What needs to be done => Only the lines from the one containing "Viewport: 1148px width, 1043px height." through the last line below should be written out, exactly and with both ends kept.

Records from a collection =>
Segment Open

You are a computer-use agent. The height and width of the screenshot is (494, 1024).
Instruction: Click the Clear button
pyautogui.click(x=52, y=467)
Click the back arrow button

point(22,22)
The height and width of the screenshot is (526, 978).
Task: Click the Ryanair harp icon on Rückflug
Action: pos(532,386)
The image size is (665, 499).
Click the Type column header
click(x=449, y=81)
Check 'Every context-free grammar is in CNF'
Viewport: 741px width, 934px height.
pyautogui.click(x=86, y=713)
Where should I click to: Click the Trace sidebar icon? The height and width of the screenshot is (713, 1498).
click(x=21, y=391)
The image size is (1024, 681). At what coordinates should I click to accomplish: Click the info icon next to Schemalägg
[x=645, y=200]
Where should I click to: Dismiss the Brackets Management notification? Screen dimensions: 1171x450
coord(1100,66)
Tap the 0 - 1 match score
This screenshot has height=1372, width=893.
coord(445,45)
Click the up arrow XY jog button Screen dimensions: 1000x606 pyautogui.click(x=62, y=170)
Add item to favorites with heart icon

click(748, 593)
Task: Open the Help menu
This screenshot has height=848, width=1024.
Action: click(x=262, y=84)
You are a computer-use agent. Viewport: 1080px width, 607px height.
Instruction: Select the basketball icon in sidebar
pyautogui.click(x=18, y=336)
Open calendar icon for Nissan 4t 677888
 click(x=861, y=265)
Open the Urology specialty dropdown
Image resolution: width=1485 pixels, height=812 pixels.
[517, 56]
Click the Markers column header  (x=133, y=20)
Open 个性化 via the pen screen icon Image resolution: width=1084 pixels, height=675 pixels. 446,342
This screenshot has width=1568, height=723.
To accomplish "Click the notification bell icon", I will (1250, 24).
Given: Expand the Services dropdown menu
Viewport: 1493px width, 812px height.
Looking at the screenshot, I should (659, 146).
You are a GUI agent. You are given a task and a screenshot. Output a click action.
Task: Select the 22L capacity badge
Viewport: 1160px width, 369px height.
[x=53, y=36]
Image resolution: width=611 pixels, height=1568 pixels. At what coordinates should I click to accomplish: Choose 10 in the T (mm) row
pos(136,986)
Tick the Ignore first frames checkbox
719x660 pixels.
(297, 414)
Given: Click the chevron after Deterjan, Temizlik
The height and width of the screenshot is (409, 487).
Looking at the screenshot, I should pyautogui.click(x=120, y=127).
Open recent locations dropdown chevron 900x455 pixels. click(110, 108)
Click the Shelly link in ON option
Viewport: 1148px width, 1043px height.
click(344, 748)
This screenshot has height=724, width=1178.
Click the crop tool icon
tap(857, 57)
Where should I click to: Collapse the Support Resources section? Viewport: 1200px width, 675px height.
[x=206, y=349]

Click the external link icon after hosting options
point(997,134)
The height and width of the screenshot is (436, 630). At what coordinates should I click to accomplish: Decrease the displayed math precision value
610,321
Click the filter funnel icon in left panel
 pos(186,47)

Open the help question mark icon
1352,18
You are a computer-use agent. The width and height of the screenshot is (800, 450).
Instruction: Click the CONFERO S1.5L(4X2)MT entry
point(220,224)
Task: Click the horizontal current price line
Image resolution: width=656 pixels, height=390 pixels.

Segment Closed

Expected answer =>
Viewport: 1148px width, 1043px height.
click(344, 748)
This screenshot has height=724, width=1178.
Click the crop tool icon
tap(857, 57)
Where should I click to: Collapse the Support Resources section? Viewport: 1200px width, 675px height.
[x=206, y=349]

Click the external link icon after hosting options
point(997,134)
The height and width of the screenshot is (436, 630). At what coordinates should I click to accomplish: Decrease the displayed math precision value
610,321
Click the filter funnel icon in left panel
 pos(186,47)

Open the help question mark icon
1352,18
You are a computer-use agent. The width and height of the screenshot is (800, 450).
Instruction: Click the CONFERO S1.5L(4X2)MT entry
point(220,224)
Task: Click the horizontal current price line
Image resolution: width=656 pixels, height=390 pixels.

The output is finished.